DÉCLARATIONS DE SÉNATEURS — Le courage politique
20 février 2020
Honorables sénateurs, j’interviens aujourd’hui au nom de notre collègue le sénateur Daniel Christmas, qui, bien qu’il soit encore en deuil suite au décès tragique de son épouse, s’estime tenu de vous faire part d’une histoire de courage politique.
Tout récemment, en Nouvelle-Écosse, le premier ministre Stephen McNeil a fait preuve de courage politique en fermant l’usine de la papetière Northern Pulp pour respecter l’entente conclue avec la Première Nation de Pictou Landing. Le sénateur Christmas considère qu’il s’agit d’un geste admirable de courage politique qui lui a rappelé un geste similaire posé il y a 30 ans jour pour jour, le 20 février, et qui est resté gravé dans sa mémoire à tout jamais.
Les années 1980 ont été marquées par des grandes difficultés en Nouvelle-Écosse, notamment pour les Mi’kmaqs. Certains événements ont donné lieu à des affrontements, des arrestations et des poursuites judiciaires et ont suscité énormément de colère dans les médias. À toutes fins pratiques, il n’y avait ni dialogue ni relation entre les autorités provinciales et la communauté mi’kmaq. Pour couronner le tout, le cas de Donald Marshall Jr., libéré de prison en 1982, faisait la manchette. Cet homme avait été injustement détenu dans un établissement pénitentiaire fédéral pendant 11 ans pour un meurtre qu’il n’avait pas commis.
Cette tragédie ne s’est toutefois pas terminée là. Lorsque son cas a été examiné par la Cour d’appel de la Nouvelle-Écosse, Donald Marshall Jr. s’est de nouveau fait reprocher d’être à l’origine de sa malchance. Cette affaire a déclenché un véritable tollé. Le gouvernement provincial s’est enfin résigné à lancer une enquête publique afin de déterminer les raisons pour lesquelles Marshall avait été condamné à tort. L’enquête a débuté en 1988 à Sydney, là où le meurtre avait été commis. Pendant un an et demi, l’enquête a permis de lever le voile sur le lien déplorable — ou plutôt sur l’absence d’un tel lien — entre la Nouvelle-Écosse et les Mi’kmaqs.
Finalement rendu public en janvier 1990, le rapport d’enquête a rejeté entièrement la faute sur l’ensemble du système de justice de la Nouvelle-Écosse.
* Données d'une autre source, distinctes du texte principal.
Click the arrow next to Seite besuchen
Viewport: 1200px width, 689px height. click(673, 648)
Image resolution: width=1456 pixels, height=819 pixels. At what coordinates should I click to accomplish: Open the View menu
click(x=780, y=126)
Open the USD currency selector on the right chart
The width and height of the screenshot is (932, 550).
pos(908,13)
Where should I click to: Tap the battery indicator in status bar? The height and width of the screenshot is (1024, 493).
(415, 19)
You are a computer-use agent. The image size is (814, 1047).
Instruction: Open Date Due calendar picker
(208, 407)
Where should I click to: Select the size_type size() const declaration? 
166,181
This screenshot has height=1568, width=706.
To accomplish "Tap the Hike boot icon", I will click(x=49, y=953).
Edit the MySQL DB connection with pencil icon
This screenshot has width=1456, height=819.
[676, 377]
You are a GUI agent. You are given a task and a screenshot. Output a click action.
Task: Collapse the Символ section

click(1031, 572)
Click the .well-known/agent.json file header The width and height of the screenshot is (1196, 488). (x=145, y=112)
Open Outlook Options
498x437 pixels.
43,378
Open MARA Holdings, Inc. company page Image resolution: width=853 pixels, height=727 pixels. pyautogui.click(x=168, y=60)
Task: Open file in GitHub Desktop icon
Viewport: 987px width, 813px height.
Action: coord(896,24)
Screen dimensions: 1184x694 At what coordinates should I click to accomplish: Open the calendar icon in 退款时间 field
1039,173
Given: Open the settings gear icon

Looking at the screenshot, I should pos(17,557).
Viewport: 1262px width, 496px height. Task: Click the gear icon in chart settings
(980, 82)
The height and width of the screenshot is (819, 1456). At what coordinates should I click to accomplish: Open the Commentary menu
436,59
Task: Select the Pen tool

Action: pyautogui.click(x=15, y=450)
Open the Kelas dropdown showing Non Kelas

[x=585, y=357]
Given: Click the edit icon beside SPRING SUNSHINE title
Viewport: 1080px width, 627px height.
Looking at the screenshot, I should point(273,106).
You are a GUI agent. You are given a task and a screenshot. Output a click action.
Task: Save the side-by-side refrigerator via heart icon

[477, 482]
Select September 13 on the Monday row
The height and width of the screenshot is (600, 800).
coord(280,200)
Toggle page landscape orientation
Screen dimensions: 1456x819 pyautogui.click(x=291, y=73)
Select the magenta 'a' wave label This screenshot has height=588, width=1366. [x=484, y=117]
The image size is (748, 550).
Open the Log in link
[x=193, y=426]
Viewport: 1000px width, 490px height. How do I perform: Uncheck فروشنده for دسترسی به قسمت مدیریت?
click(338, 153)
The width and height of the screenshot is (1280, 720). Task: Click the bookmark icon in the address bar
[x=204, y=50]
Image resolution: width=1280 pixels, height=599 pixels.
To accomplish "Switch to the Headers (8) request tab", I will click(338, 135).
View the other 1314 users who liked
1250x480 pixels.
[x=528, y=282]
Il a conclu de façon catégorique que Donald Marshall Jr. avait été victime de racisme.
Alors que la situation était tendue au maximum, le gouvernement de la Nouvelle-Écosse a fait une chose impensable ou, à tout le moins, totalement inattendue : il a présenté des excuses. Il aurait pu le faire en publiant un communiqué ou en organisant une conférence de presse. Au lieu de cela, le procureur général de la Nouvelle-Écosse de l’époque s’est rendu à Sydney et à Membertou pour rencontrer en personne la famille de Donald Marshall Jr. et lui présenter des excuses.
Le sénateur Christmas était dans la salle ce jour-là et il a été marqué à jamais par une telle démonstration extraordinaire de courage politique de la part du procureur général de la Nouvelle-Écosse de l’époque, qui était nul autre que notre estimé collègue le sénateur Tom McInnis, qui est aussi un ami du sénateur Christmas.
Trente ans plus tard, le sénateur Christmas estime que le geste posé par Tom McInnis ce jour-là est l’une des manifestations les plus mémorables de courage politique qu’il lui a été donné de voir.
Et il remercie son honorable collègue de son humilité et de sa bienveillance. Merci, Wela’loq.